**WHAT YOU NEED TO DO:** The records follow. Filter them to the lines that hold "agent".

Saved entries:

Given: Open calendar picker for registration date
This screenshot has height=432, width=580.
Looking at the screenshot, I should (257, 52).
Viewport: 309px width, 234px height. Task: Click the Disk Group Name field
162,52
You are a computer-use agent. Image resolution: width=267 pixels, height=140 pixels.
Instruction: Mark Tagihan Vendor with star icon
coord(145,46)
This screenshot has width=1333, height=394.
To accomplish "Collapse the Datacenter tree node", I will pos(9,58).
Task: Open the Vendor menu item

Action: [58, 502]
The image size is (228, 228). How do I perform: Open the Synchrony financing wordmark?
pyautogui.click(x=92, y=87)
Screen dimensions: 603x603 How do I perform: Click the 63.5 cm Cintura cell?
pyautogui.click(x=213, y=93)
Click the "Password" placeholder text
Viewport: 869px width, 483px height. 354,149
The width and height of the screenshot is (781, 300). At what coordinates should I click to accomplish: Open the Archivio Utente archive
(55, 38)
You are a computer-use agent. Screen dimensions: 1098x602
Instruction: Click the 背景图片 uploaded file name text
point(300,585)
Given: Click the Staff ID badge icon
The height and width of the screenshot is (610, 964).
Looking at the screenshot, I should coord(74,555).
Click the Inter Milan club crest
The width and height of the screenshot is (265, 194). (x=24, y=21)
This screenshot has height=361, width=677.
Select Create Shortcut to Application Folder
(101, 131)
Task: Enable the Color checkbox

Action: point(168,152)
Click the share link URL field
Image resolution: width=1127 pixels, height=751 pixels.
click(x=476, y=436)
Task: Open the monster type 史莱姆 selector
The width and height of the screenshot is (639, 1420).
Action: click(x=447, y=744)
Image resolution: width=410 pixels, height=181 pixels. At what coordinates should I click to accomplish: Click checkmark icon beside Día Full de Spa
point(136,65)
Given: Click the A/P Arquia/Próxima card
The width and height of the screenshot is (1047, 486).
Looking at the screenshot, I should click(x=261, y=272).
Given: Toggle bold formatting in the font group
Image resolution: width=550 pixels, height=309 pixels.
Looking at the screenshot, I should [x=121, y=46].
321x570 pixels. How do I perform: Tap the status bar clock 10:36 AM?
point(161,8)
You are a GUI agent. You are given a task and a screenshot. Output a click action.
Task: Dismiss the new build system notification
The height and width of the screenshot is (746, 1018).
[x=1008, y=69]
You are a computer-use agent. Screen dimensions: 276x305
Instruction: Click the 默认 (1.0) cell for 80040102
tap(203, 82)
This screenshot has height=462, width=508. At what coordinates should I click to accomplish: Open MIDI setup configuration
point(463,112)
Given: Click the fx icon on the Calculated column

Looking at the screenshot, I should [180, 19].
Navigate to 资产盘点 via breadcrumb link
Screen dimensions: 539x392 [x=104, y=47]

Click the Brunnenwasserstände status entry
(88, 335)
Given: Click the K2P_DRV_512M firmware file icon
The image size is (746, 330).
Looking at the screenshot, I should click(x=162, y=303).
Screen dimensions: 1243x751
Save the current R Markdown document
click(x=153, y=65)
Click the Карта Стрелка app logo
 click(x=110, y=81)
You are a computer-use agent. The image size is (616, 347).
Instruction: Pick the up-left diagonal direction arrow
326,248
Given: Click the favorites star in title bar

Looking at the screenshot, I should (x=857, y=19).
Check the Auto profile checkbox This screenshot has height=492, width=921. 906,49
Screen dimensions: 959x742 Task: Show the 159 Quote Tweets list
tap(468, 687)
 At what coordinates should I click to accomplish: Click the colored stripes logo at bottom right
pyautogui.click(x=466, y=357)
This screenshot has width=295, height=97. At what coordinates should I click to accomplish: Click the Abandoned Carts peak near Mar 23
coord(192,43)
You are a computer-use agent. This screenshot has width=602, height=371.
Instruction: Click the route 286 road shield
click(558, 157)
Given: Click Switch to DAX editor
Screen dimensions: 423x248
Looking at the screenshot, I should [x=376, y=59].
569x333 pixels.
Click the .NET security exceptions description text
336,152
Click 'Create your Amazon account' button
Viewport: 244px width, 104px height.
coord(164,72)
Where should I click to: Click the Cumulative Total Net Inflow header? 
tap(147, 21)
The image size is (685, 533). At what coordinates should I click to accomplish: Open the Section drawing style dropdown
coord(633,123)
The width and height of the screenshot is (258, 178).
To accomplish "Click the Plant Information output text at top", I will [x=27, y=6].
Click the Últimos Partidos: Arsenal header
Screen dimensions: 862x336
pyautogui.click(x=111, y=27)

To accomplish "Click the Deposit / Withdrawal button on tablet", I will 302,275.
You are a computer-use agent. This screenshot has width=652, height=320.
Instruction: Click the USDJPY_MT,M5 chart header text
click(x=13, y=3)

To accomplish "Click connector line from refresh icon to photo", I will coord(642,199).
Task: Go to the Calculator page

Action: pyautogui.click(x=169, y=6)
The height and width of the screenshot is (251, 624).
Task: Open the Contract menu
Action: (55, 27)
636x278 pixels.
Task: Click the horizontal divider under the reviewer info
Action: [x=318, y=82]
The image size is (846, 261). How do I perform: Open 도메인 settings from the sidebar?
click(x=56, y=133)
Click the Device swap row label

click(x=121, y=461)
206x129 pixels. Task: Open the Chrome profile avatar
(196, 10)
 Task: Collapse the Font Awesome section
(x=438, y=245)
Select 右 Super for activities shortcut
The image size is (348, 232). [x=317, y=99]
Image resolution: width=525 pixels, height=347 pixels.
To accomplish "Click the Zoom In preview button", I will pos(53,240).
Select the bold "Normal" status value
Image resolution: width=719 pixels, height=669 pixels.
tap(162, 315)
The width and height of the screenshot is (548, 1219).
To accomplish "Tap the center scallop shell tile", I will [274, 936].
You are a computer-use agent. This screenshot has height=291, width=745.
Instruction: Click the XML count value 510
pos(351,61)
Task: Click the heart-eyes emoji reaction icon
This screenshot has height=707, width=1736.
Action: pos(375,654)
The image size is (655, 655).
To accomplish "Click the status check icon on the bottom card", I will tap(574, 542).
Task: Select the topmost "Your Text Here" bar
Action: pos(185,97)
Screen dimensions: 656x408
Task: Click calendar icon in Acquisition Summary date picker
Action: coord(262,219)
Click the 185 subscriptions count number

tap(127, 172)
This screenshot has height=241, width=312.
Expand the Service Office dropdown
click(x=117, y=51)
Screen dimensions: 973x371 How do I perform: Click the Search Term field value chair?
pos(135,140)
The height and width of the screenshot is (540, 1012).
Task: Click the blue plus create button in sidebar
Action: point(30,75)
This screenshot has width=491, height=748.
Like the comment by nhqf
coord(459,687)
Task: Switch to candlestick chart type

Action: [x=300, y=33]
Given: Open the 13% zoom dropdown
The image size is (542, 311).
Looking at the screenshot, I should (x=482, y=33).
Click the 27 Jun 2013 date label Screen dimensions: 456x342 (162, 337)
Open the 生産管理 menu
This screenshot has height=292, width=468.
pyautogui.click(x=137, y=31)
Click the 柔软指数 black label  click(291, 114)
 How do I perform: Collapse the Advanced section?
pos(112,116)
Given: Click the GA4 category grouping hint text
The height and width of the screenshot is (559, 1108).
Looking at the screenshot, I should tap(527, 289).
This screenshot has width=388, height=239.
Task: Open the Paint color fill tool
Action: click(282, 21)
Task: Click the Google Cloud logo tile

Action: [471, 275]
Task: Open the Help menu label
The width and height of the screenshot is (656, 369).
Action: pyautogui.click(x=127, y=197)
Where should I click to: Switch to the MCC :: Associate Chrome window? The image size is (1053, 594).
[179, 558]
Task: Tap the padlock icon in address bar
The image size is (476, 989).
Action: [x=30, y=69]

**RESULT OF THE TASK:**
You are a computer-use agent. Image resolution: width=267 pixels, height=140 pixels.
You are a computer-use agent. Screen dimensions: 1098x602
You are a GUI agent. You are given a task and a screenshot. Output a click action.
You are a computer-use agent. Screen dimensions: 276x305
You are a computer-use agent. The image size is (616, 347).
You are a computer-use agent. This screenshot has width=602, height=371.
You are a computer-use agent. This screenshot has width=652, height=320.
You are a computer-use agent. This screenshot has height=291, width=745.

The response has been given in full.